On 29 August 2014, a pair of Su-25 after returning from a mission on Kuteynikov, were attacked by enemy fire. Blue 08, piloted by Vladislav Voloshin, was shot down near Starobeshevo by a surface-to-air missile during the battle of Ilovaisk. The pilot, Captain Vladyslav Voloshyn, ejected and after 4 days was able to reach Ukrainian-controlled territory, was secured by a unit of the Ukrainian National Guard.

Later service
The 299th TAB suffered the loss of two Su-25 strike aircraft due to accidents. The first on 11 November 2015, when strike aircraft call sign Blue 07 piloted by Lieutenant Yegor Bolshakov crashed after colliding with high voltage transmission lines, the pilot died. Another strike aircraft, Blue 38 was lost on 14 July 2016 at Starokostiantyniv air base, after a failed take off.

List of aircraft
Before the 2022 Russian invasion of Ukraine, the brigade consisted of 1 Su-25, 13 Su-25M1, 5 Su-25M1K, 3 Su-25UBM1, 2 Su-25UBM1K.

Another 12 unidentified Su-25 aircraft were reported lost.

On 26 February 2022, Pilot Andrey Maksinov was shotdown and captured by Russian forces, he was interviewed by Russian media. 
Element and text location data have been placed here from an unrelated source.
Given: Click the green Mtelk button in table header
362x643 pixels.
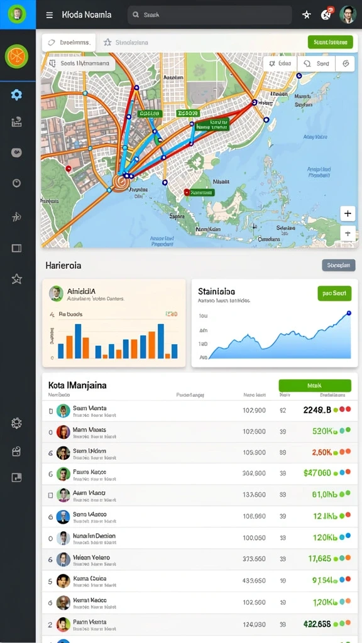Looking at the screenshot, I should [x=315, y=386].
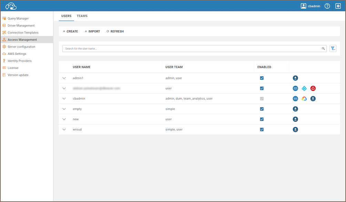Open the help icon in top bar

(327, 6)
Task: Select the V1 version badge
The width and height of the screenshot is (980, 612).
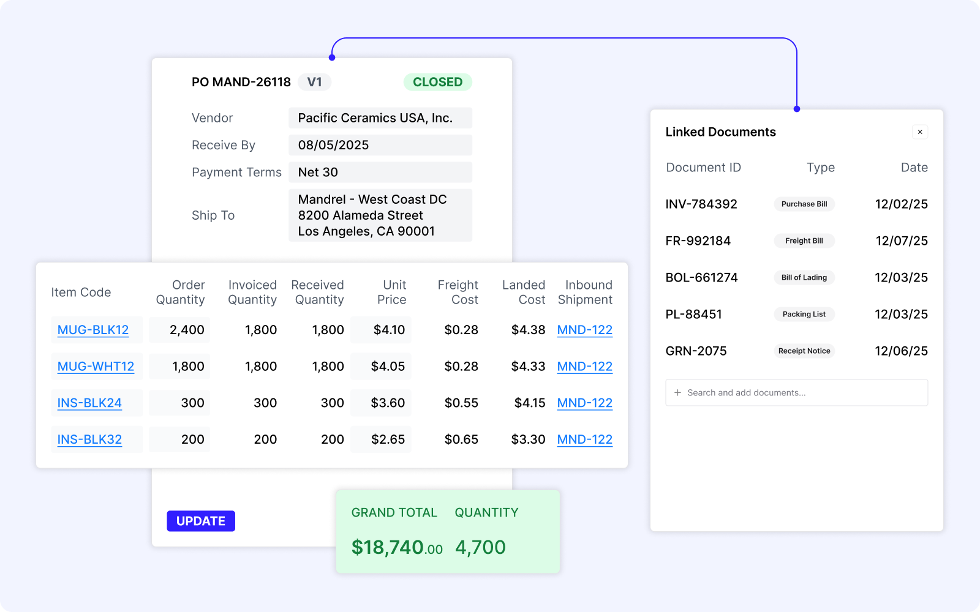Action: pos(314,82)
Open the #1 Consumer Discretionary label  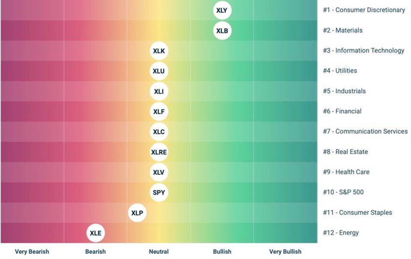point(363,10)
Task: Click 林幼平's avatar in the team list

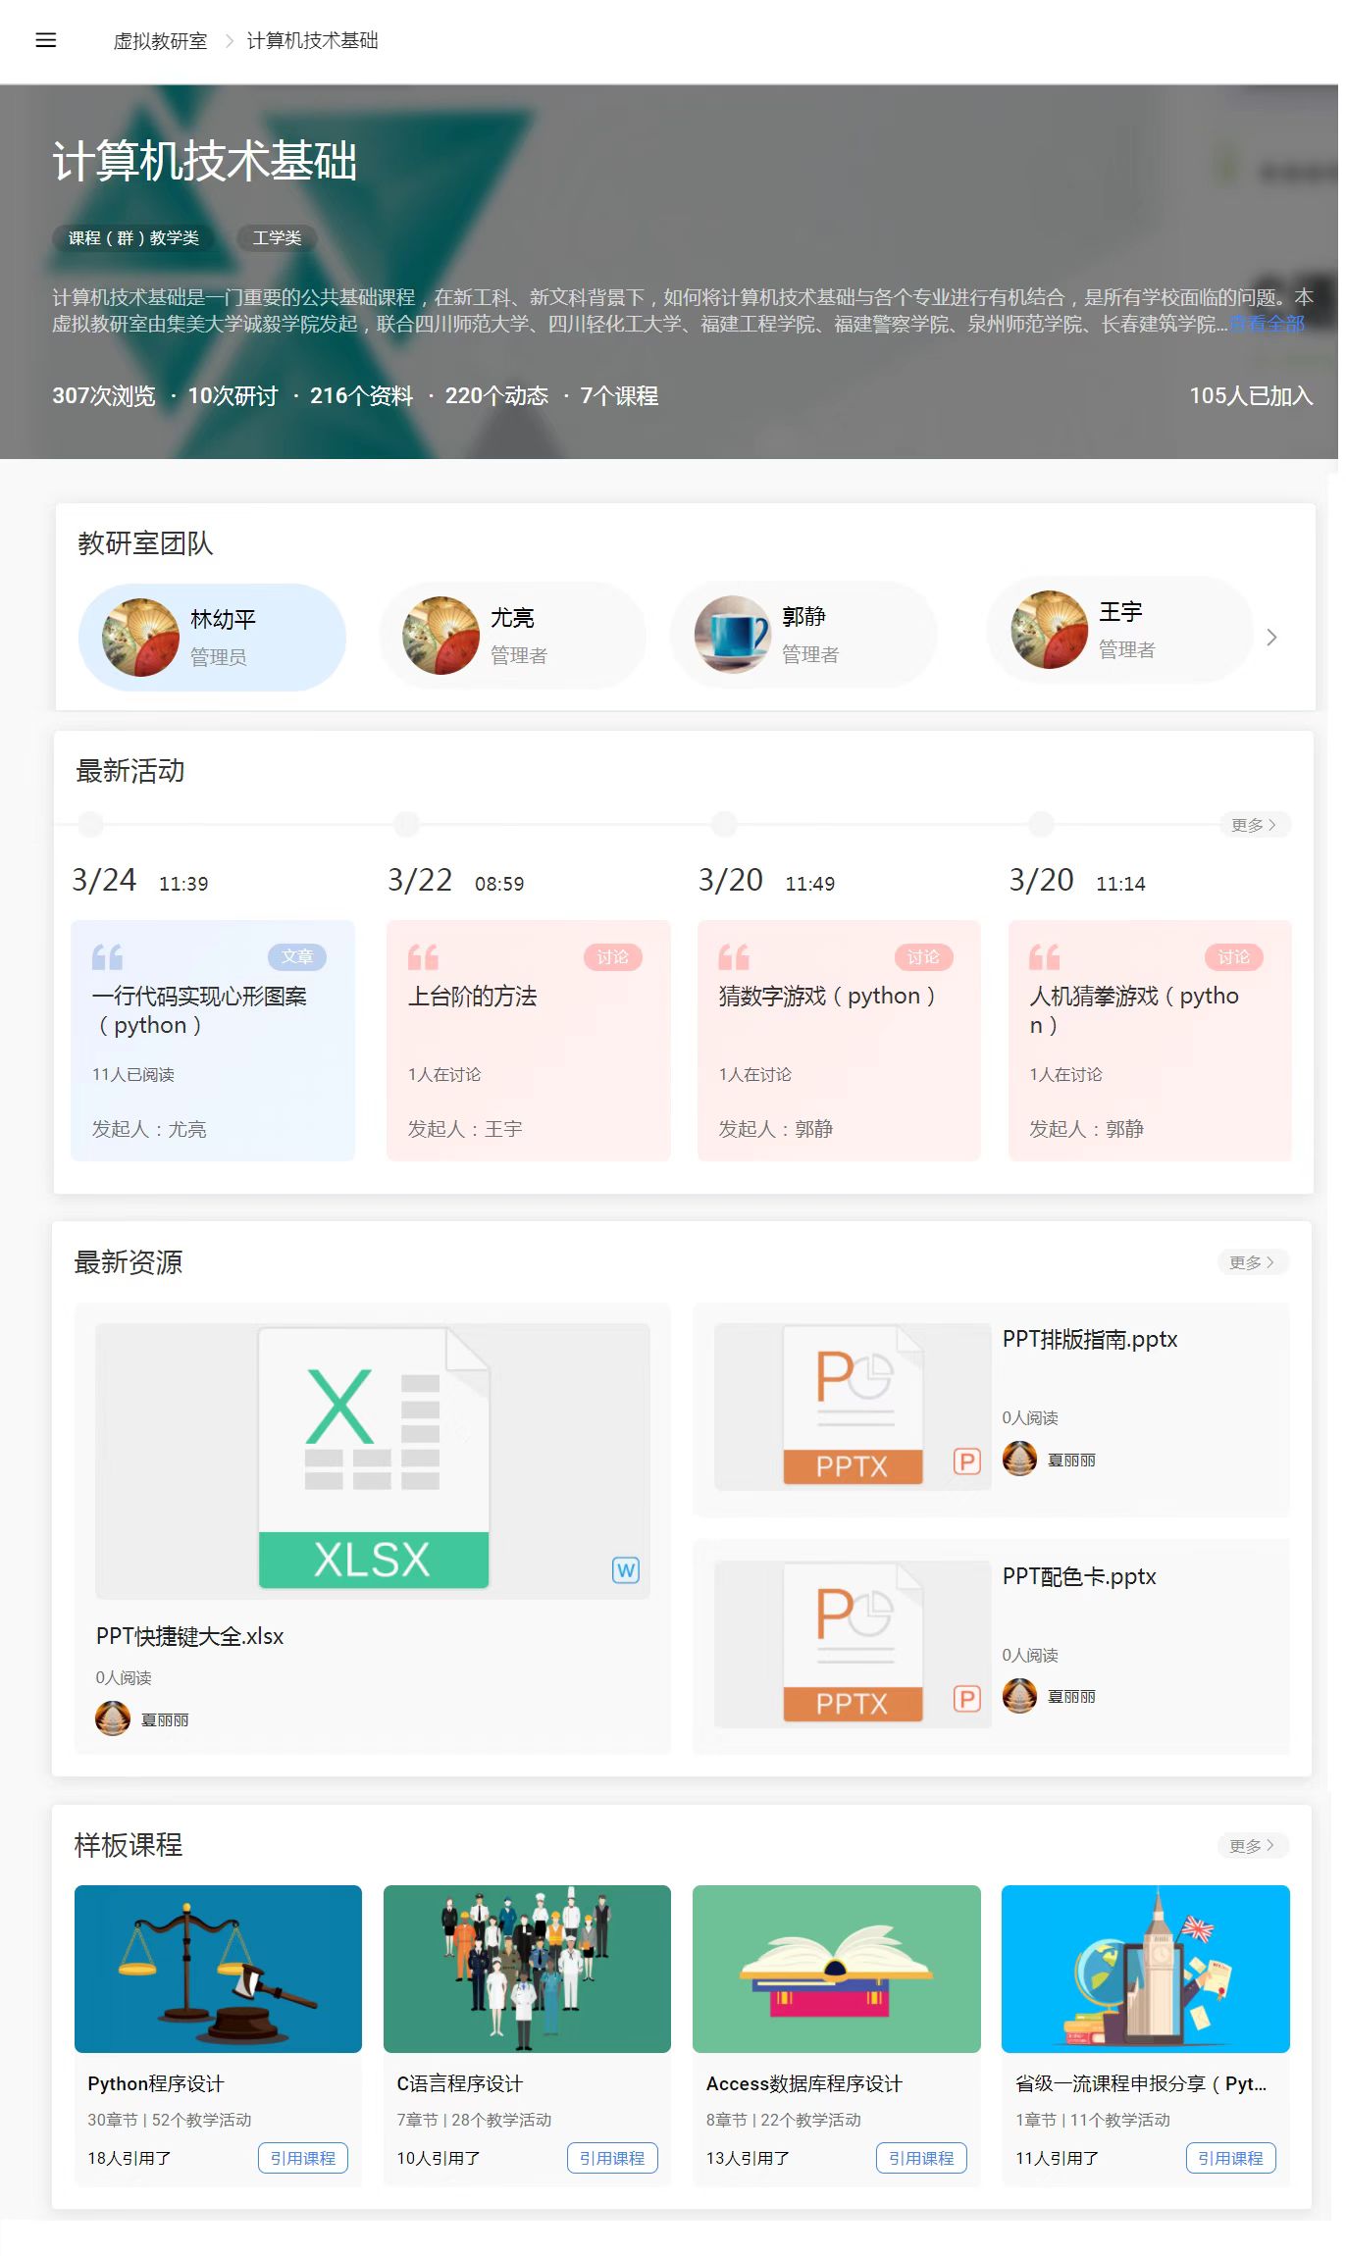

On 2 March 2022 a Su-25 piloted by Oleksandr Korpan was lost over Starokostiantyniv, Khmelnytskyi Oblast. The pilot died.

On 3 March 2022, a Su-25 piloted by Captain  was lost over Mykolayv.

On 14 March 2022, a Su-25 was shot down by Russian forces in Volnovakha, Donbas region. The pilot, Roman Vasyliuk, captured by Russian forces was later released on 24 April, by a Russo-Ukrainian prisoner swap. 

On 22 March 2022, a Su-25, heavily damaged by combat damage is recorded in video.

On 15 April 2022, Russian forces shot down a Su-25 in Izyum, the Pilot Yegor Seredyuk was reported dead. Seredyuk was awarded with the Hero of Ukraine order. 

On 14 May 2022, a Su-25 piloted by Captain Serhiy Parkhomenko was shot down in Huliaipole, Zaporizhzhia Oblast. The pilot died and was buried in Vinnytsia.

On 27 July, the head of Intelligence of the 299th Tactical Aviation Brigade, Oleksandr Kukurba died while flying a combat mission defending Ukrainian skies on his Su-25.

On 7 September 2022, Ukrainian media reported the death of 299th TAB pilot Vadim Blagovismy while flying a combat mission on a Su-25.

On 19 September 2022, the remains of a Su-25, were found in Yehorivka, Donetsk Oblast. The aircraft was destroyed by a Russian 9K33 Osa.

On 6 January 2023, a Ukrainian Su-25 aircraft,, was shot down by MANPADs near Bakhmut.

On 27 January 2023, Ukrainian media reported the death of 299th Tactical Aviation Brigade, pilot Danilo Murashko while flying a combat mission on Kramatorsk.